**Work task**. Among the lines below, return each one that contains the word "Preview".

----------

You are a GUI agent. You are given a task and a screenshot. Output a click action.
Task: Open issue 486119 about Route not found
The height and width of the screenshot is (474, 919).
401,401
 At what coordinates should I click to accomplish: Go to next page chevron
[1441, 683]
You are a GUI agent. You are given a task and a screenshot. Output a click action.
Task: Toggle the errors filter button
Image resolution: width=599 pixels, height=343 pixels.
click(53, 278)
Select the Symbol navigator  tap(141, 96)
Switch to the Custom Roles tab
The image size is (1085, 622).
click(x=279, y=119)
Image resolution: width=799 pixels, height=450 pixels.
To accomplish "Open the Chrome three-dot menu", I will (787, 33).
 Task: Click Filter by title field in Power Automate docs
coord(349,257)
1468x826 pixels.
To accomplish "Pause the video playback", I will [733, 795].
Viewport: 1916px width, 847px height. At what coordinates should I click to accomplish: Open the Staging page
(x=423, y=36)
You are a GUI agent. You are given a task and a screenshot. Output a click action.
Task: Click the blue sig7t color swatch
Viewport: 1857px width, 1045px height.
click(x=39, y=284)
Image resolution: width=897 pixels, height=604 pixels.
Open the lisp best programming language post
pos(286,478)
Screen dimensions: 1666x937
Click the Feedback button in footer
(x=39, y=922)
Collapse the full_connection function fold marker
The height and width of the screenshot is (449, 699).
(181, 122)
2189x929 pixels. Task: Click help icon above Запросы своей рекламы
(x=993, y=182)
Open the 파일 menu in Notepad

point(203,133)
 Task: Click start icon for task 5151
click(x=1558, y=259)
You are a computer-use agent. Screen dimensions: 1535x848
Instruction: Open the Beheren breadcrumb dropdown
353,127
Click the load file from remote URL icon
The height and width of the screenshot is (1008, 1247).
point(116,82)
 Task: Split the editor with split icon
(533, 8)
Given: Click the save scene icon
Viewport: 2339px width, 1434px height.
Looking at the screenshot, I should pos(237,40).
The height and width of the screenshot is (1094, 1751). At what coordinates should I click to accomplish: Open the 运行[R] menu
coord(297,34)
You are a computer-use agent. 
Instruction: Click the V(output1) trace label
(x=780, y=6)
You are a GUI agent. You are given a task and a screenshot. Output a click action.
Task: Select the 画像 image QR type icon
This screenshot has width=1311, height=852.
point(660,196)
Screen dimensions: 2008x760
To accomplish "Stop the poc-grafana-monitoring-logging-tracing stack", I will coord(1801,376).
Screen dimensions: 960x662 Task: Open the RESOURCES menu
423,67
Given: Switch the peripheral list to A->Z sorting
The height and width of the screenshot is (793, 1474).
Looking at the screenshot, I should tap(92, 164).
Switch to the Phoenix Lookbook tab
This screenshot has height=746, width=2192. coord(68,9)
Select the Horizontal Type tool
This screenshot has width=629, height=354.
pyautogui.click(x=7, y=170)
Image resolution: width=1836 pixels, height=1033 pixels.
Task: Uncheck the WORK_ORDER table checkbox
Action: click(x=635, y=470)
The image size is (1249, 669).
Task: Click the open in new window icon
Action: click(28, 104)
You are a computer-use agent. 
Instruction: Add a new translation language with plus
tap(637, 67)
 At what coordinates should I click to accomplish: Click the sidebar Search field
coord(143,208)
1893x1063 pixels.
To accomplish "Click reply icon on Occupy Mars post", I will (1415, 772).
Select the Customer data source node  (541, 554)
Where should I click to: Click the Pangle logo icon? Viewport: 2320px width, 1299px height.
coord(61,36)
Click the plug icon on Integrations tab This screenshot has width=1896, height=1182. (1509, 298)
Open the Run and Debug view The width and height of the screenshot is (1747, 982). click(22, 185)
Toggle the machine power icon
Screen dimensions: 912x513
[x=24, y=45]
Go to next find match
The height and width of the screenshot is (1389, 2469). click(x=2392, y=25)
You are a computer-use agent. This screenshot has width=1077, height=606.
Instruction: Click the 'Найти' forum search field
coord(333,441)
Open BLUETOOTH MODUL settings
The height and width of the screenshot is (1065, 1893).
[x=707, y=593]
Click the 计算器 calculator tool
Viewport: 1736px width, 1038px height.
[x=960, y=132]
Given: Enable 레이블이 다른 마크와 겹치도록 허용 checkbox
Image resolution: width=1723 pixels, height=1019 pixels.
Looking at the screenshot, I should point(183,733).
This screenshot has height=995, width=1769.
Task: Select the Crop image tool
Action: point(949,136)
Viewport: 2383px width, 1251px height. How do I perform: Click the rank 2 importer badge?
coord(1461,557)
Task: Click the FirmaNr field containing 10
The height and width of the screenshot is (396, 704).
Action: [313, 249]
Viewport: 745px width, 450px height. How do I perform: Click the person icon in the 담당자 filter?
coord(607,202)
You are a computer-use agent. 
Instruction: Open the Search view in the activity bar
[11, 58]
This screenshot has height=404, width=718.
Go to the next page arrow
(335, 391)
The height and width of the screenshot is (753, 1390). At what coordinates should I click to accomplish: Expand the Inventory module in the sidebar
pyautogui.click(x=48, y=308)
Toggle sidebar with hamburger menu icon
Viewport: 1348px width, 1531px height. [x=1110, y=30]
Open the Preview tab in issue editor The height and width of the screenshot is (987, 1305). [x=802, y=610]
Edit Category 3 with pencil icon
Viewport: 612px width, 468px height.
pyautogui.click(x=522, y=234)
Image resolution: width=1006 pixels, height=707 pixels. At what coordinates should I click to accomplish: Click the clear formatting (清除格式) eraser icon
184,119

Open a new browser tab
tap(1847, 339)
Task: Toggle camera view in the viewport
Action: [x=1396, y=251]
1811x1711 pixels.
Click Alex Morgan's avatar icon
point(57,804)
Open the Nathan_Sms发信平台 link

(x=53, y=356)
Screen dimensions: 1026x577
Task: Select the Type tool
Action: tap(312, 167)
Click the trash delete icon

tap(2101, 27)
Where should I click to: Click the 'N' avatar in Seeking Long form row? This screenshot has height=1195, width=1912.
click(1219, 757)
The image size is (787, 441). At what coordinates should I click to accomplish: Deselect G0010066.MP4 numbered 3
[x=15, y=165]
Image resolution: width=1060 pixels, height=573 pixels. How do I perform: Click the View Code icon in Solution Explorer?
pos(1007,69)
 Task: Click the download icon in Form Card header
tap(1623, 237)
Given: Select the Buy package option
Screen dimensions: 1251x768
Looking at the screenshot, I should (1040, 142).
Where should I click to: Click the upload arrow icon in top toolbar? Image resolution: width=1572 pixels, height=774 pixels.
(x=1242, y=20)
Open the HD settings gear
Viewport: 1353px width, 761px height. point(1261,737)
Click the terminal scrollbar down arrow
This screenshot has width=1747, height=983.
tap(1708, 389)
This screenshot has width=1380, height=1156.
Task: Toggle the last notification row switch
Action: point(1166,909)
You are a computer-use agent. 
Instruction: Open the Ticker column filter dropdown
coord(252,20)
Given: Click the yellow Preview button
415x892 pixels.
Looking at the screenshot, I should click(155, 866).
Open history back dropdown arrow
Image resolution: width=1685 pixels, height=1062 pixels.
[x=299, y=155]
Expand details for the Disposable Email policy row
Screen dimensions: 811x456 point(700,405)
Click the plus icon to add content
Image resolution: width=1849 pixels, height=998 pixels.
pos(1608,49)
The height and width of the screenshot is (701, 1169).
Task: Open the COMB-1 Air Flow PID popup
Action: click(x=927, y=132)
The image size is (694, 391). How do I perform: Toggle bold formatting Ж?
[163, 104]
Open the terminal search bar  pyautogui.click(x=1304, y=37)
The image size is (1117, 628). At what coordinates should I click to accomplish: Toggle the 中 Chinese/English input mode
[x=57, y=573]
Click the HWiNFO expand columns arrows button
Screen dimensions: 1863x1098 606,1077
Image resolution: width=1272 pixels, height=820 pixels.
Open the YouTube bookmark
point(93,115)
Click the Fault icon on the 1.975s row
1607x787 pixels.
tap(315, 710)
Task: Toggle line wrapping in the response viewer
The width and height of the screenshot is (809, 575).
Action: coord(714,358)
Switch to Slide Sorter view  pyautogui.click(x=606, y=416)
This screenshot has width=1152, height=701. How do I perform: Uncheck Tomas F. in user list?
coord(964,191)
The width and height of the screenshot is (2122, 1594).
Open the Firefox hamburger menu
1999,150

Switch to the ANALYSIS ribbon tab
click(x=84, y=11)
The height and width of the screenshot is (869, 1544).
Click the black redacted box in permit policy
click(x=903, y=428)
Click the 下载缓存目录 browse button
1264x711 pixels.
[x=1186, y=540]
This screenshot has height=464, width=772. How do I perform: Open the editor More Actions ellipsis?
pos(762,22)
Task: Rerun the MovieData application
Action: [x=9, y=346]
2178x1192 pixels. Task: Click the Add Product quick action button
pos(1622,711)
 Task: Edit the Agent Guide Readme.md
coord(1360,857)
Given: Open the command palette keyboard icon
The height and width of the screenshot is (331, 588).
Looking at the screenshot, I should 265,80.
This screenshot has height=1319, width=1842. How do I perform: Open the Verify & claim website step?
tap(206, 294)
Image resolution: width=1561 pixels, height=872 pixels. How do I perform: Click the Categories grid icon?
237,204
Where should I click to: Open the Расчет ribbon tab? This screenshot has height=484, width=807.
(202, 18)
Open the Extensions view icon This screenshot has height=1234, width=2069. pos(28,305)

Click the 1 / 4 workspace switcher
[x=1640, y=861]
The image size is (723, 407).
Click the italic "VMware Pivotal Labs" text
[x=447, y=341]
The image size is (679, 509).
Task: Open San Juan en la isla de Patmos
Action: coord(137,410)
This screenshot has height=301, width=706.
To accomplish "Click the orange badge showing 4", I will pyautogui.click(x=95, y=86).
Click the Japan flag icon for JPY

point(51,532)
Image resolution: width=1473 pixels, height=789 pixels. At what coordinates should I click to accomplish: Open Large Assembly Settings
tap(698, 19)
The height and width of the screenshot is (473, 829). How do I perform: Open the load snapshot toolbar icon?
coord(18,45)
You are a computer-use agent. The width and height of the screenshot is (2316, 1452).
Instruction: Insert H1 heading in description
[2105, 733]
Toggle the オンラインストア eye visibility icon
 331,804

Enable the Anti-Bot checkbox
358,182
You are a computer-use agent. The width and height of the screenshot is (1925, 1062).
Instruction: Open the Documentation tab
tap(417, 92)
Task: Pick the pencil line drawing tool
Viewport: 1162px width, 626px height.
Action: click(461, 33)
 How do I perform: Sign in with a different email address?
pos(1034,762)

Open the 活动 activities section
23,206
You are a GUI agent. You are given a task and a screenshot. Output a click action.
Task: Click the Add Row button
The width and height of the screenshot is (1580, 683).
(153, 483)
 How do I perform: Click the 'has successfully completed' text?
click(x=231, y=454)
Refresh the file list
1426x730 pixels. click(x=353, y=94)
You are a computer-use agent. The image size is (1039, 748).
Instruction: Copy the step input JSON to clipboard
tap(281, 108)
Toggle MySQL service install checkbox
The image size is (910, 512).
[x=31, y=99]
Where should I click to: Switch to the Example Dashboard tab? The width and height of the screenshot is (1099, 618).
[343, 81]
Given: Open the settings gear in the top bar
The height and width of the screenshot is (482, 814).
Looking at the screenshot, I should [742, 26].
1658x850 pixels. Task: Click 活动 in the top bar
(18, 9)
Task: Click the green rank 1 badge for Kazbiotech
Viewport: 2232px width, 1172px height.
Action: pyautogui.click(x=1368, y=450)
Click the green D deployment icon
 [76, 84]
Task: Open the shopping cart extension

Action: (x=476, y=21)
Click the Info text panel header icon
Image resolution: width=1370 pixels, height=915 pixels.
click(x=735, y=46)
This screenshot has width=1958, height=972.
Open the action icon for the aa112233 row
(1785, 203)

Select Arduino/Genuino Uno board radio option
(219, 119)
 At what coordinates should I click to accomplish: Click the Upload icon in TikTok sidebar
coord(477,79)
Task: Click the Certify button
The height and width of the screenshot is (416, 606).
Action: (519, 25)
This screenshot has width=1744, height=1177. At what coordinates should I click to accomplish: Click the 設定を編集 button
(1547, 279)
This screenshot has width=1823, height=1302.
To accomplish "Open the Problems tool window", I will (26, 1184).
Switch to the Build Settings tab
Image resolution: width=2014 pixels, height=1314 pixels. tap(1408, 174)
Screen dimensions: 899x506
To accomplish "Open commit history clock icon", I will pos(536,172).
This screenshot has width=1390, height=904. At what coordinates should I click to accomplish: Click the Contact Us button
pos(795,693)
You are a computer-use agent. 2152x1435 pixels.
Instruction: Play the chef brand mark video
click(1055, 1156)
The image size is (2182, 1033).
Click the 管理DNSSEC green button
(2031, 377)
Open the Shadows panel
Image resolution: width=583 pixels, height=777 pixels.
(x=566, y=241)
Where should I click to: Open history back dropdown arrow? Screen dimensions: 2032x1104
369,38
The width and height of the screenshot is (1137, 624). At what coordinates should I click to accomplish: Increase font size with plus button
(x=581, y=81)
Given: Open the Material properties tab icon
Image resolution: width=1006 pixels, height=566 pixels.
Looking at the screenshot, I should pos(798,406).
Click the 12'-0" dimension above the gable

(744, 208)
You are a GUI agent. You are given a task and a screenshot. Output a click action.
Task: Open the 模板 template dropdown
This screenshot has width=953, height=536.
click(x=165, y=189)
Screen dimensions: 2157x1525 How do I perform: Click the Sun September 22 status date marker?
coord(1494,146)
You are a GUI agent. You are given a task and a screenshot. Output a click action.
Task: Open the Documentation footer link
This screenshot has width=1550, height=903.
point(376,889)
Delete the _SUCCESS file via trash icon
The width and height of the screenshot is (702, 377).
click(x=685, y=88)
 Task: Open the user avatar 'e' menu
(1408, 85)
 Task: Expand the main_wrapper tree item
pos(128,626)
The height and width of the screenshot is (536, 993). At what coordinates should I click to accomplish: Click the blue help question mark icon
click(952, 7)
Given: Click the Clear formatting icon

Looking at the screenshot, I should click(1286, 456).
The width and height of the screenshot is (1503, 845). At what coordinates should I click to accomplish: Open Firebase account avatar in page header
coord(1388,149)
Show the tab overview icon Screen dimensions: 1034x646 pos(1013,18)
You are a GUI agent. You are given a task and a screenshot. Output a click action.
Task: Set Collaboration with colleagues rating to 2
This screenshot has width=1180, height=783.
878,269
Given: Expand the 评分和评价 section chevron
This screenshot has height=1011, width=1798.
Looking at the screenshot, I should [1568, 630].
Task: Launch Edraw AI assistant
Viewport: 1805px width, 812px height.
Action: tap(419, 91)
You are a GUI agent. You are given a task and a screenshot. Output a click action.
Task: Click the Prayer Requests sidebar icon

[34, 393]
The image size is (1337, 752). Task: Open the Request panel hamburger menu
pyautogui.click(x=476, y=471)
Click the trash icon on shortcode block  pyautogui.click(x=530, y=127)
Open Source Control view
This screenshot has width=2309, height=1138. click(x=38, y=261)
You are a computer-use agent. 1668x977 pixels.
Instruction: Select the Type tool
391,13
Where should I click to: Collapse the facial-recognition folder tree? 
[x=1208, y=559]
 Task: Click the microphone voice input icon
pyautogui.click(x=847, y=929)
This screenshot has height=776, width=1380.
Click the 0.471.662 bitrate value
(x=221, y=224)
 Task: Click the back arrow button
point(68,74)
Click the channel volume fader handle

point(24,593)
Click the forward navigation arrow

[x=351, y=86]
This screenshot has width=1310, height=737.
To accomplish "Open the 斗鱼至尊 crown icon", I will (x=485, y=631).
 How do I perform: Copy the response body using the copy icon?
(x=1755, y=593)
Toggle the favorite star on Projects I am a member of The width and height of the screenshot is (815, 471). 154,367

----------

**Result of this exercise**.
Open the Preview tab in issue editor The height and width of the screenshot is (987, 1305). [x=802, y=610]
Given: Click the yellow Preview button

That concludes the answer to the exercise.